Eccoci insomma in trasferta a Londra (grazie alle entrate pubblicitarie derivanti dal sondaggio sulla caccia il direttore copre tutte le spese fino al pacchetto di noccioline) per vedere i nuovi smartphone di Google, ovvero i Pixel 3 e 3XL. La cosa positiva è che in questo caso l’azienda americana, ben sapendo di avere una concorrenza spietata in materia, ha deciso di non sfinire i futuri acquirenti con dati tecnici per cultori, ma ha puntato tutto su quello che Pixel sa fare meglio: la fotocamera. Anzi: le fotocamere. Per carità, stiamo parlando di due modelli premium, in vetro davanti e dietro (interessante la scocca morbida nella parte posteriore che rende il telefono maneggevole), con display Oled 4K in due tagli da 5.5 e 6.3 pollici che si differenziano solo da quello.

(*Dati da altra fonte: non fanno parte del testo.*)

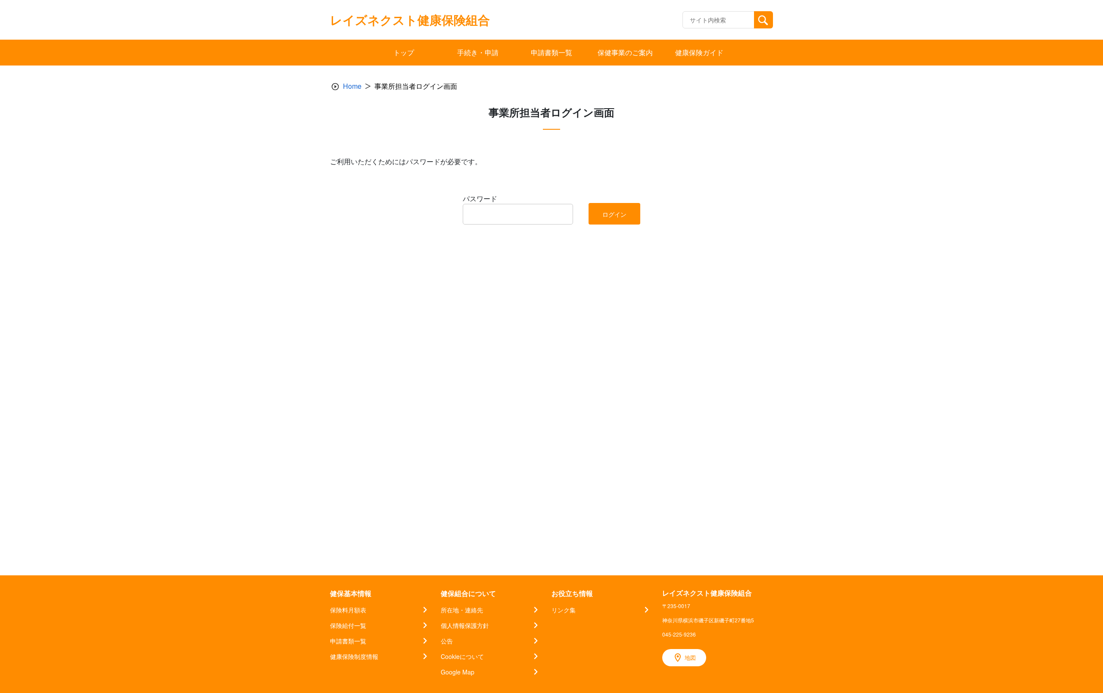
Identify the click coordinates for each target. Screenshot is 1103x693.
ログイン (614, 214)
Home (352, 86)
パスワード (480, 198)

La dimensione, appunto. Per il resto fanno tutto uguale, solo cambiano le batterie (2700 e 3520 mAh) che in realtà vengono poco enfatizzate perché il software che le ottimizza fa comunque arrivare l’uso tranquillamente a fine giornata (il vero problema dei nostri tempi, diciamolo senza snobismo).

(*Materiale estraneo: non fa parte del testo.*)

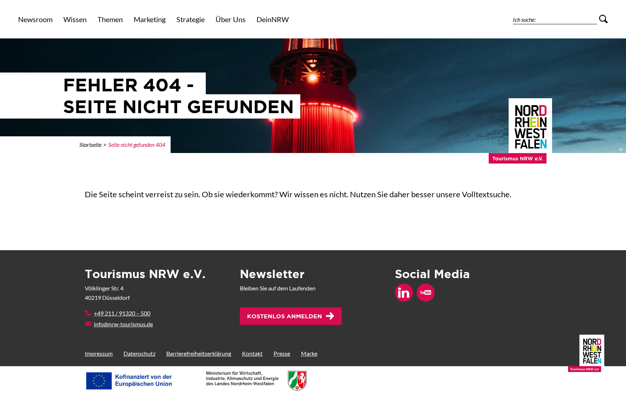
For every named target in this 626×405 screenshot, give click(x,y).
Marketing (150, 19)
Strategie (190, 19)
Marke (309, 353)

Quel che conta nei Pixel 3 e 3XL è insomma la sostanza, ciò quello che si può fare con le fotocamere e soprattutto con la fotocamera – quella posteriore – che è singola. E nell’era delle triple, quadruple e perfino quintuple lenti tra davanti e dietro, la dimostrazione è che spesso un software fatto bene può superare ogni eccesso di marketing. In ogni caso Google promette eccellenza nei nuovi Pixel con alcune funzioni interessanti: Night sight (per ora in Beta ma verrà rilasciata entro fine anno) che combina una serie di foto in notturna e produce lo scatto perfetto; Photo booth che cattura il momento esatto in cui una persona o un gruppo di persone sorridono (funzione fondamentale per evitare litigi); Top shot che conserva in memoria fino a 15 immagini dello stesso clic fatte in millisecondi di distanza, ti suggerisce la migliore ma conserva poi il nella libreria di Google; Super res Zoom che corregge lo zoom digitale tenendo conto anche del movimento della mano che impugna lo smartphone; Motion autofocus che segue il soggetto inquadrato in movimento tenendolo a fuoco; Group selfie che allarga il campo della ripresa frontale grazie all’utilizzo di entrambe le camere presenti davanti; Softer flash che rende i selfie migliori rispetto a quelli fatti col flash tradizionale; Playground con il quale aggiungere sticker animati; Google Lens che fa da scanner di oggetti e indirizzi di mail e siti per avere informazioni o accedere direttamente alle pagine. Insomma, se con Pixel 3 non riusciremo a scattare la foto perfetta sarà colpa nostra.

Così alla fine il Pixel 3 sembra una palestra di software sulla quale Google punta intelligentemente per allargare il suo mercato Android (monta ovviamente la versione 9) ed essere sempre avanti sullo sviluppo, anche perché la lotta sul mercato è ovviamente difficile: nei tre colori Black, White, Pink i due Pixel (già in preordine e poi sul GStore dal 2 novembre) 899 euro per la versione a 64 Gb, 999 per quella da 128 e per l’XL da 64, 1099 per l’XL da 128 Gb (presenti accessori come lo Stand per la ricarica wireless a 79 euro, le cover a 45 euro e gli auricolari presenti nella confezione ma anche acquistabili a 35 euro). Non sono noccioline, insomma, e comunque non di quelle che il direttore ci passa.